Keller: I have no idea. Aside from bragging to my kids. I have a 12-year-old and a 13-year-old. They think it’s pretty cool that somebody called me a guru on a web page. You can’t beat that. But there are plenty of famous technologists. I’m not exactly a fame-seeker. I was surprised that there was a forum on some products I did, where people would passionately talk about what choices I made and why, what I was going to do next.
The fact that people are quite passionate about their computers — the gamer guys are especially passionate about the processor and the GPU and the next game and the framerate, and the people behind doing that. That’s kind of cool, that people are interested.
VentureBeat: I think they can tell that who’s behind something sometimes makes a big difference.
Keller: Yeah, that’s normal. The fact that they even go figure out that someone like me, who has relatively little public footprint — I’ve been lucky. I worked at Digital, which was a bloody great place to work. Then I went to AMD and some startups and Apple and back to AMD for a second try at that relationship. Tesla was super interesting. And then I got asked to join Intel, which has been great.
VentureBeat: It seems like you don’t mind bouncing around from job to job.
Keller: I really like working on the next product, the next really interesting problem. I’m an architect, but the problem of working with organizations to build products is a really interesting problem too. Finding the people — people are so interesting, right? There are innovative people. There are conscientious people. There are people who are great at teamwork. Verification people used to bug me, because I worried about everything. Then I realized that’s a genius plan. Some people worry about everything and you need that. But I like the dynamics of technical problems and organizing to go solve them.
VentureBeat: It seems like this becomes very strategic, every now and then. What you did at Apple helped give them independence from the chip vendors in a lot of ways. That seems like it helped them go more vertical and retain more of the profit in their business.
Keller: That was Steve Jobs’ idea, not mine. I’m a computer architect. When I was invited to work there, it was like, “Well, what am I going to work on?” They said, “That’s a secret.” So I hardly had an idea about that idea. Oddly enough, when I was there I worked with Intel on a couple of the Mac products, and that was interesting too. I’m the product guy.
VentureBeat: The notion that the big system companies can and should design their own chips, what do you generally think of that? Compared to the notion that chip-makers like Intel can supply that.
Keller: I’ve been in this business long enough to see both verticalization and horizontalization. The pendulum swings back and forth. It’ll continue to swing. There are different reasons for it at different times.

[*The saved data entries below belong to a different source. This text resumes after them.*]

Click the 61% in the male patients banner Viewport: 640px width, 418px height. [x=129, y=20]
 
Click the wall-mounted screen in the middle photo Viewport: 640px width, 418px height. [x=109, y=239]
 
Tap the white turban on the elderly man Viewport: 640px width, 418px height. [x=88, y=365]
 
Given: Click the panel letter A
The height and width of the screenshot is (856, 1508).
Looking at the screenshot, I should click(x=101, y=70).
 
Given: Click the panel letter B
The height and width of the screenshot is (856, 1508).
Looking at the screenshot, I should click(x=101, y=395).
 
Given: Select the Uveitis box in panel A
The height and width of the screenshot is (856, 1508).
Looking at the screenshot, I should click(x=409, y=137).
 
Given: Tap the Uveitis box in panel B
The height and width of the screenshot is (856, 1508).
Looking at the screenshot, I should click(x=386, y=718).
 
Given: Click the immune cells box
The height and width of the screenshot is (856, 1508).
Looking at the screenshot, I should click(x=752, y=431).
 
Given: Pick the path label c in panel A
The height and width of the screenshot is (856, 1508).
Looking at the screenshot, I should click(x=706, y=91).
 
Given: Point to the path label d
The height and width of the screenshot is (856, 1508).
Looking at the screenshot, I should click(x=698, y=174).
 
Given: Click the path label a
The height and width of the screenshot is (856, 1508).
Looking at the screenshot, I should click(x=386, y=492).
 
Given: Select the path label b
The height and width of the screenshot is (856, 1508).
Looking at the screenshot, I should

We’re at a couple of inflection points in terms of technology change. Mobile is still running through the industry, low power. The expansion of cloud has been amazing. We’re in an AI revolution, if you go count the startups in that space.
Whenever you have inflection points, things move around a bit, but then there’s constant — foundries are really hard. High-end processor design is really hard. Bringing the components together to make a processor that’s really differentiated and really valuable is hard. If you look at the semiconductor market today, it’s continuing to grow on the top line. The pieces in the middle are moving around a bit. Some of it’s standard products from big companies and some of it’s customized silicon in-house. The mix of that has changed several times in the last three years, but the stability of — the super-hard problems tend to be designed by people who are experts at it.